▶ _WORK REQUEST_:
Output the line with "You are a computer-use" and every following line to the end of the material, exactly as they appear.

*** INPUT DATA Section Begins ***

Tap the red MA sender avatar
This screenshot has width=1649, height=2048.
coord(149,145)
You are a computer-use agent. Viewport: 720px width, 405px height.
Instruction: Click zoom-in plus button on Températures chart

*** INPUT DATA Section Ends ***

▶ _OUTPUT_:
You are a computer-use agent. Viewport: 720px width, 405px height.
Instruction: Click zoom-in plus button on Températures chart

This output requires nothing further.